The numbers are mind-boggling: 109 warnings over a 10 day period, 42% of them tornado warnings, in addition to 7 flash flood warnings. By the time it was all over the local NWS office reported a total of 199 severe weather reports across central and southern Minnesota - in 10 days! More information here.

Hey, is it me or is "Flo" from the Progressive insurance ads EVERYWHERE!! They are carpet-bombing the TV airwaves. My random thought for the day.
These are tough times for a lot of people - too many good people looking for work, I get a handful of e-mails or phone calls every day from (talented) people who are searching for anything, I can hear the desperation in their voices. In the last few years business has changed - fundamentally - between outsourcing overseas and the rise of the pervasive Internet Society many jobs have disappeared, and unlike in the past, many of them won't come back. The middleman has been (what's the kind word?) - disintermediated. Made obsolete, virtually overnight. People are going direct to the source in this new "efficient, streamlined, always-on economy." Right.

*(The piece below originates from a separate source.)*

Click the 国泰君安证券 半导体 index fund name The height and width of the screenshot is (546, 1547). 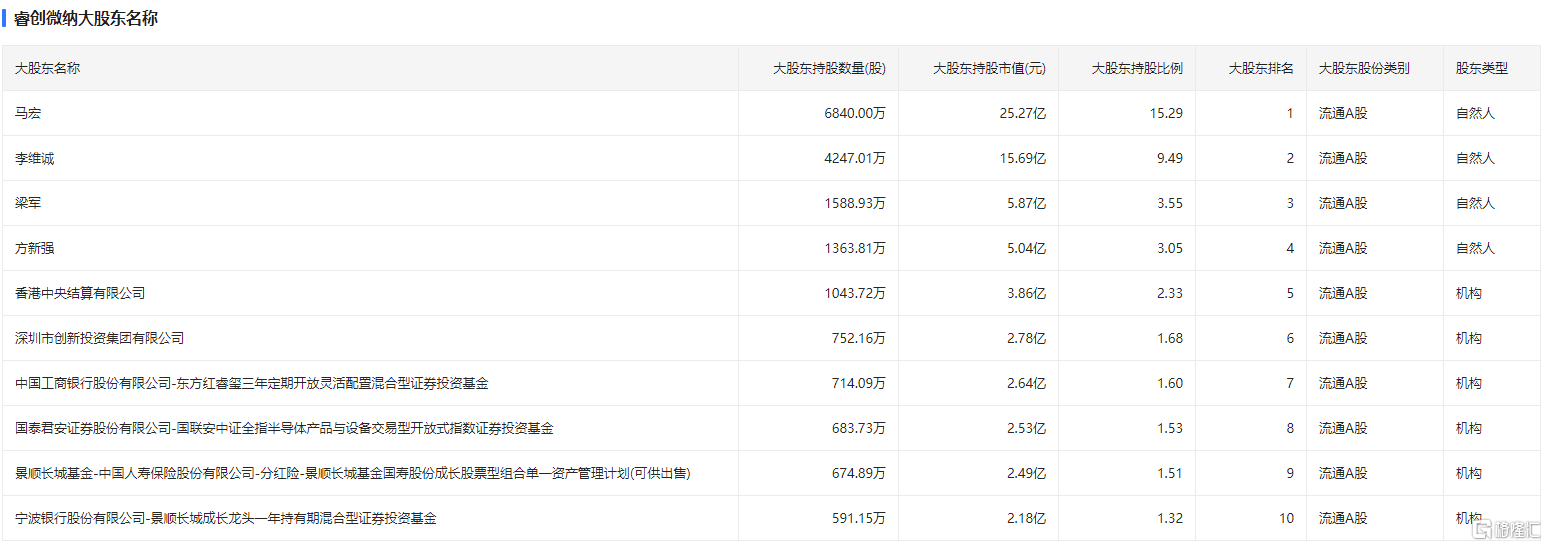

We've all become our own "news directors", grazing on news all day, between e-mail alerts, Twitter updates, Facebook, favorite web sites, and now a new generation of apps on our smart phones. We're swimming in a sea of information, drowning in data. The statisticians tell us that "productivity is up," meaning with the 'net many of us are now doing the jobs that 2-4 people did 20 years ago. I'm afraid to turn on the news, between shrill oil spill updates and commentators squawking about a double-dip recession (the "d-word" has been thrown around in recent days, just what we want to hear) - I shudder to think what "business as usual" will need for my kids, for our kids. Keep in mind I'm a naive optimist. But this has been no ordinary downturn. This is nothing less than a total restructuring of business, forget the scalpel, we're talking amputations here. A lot of my 50-something friends are dazed, in a state of perpetual shock. What now - retraining for a new business? Work from home? Consulting? 20-somethings are prepared for rapid change and new challenges, but people who have been in the workforce for 30+ years are expected to turn on a dime and learn a new profession, overnight?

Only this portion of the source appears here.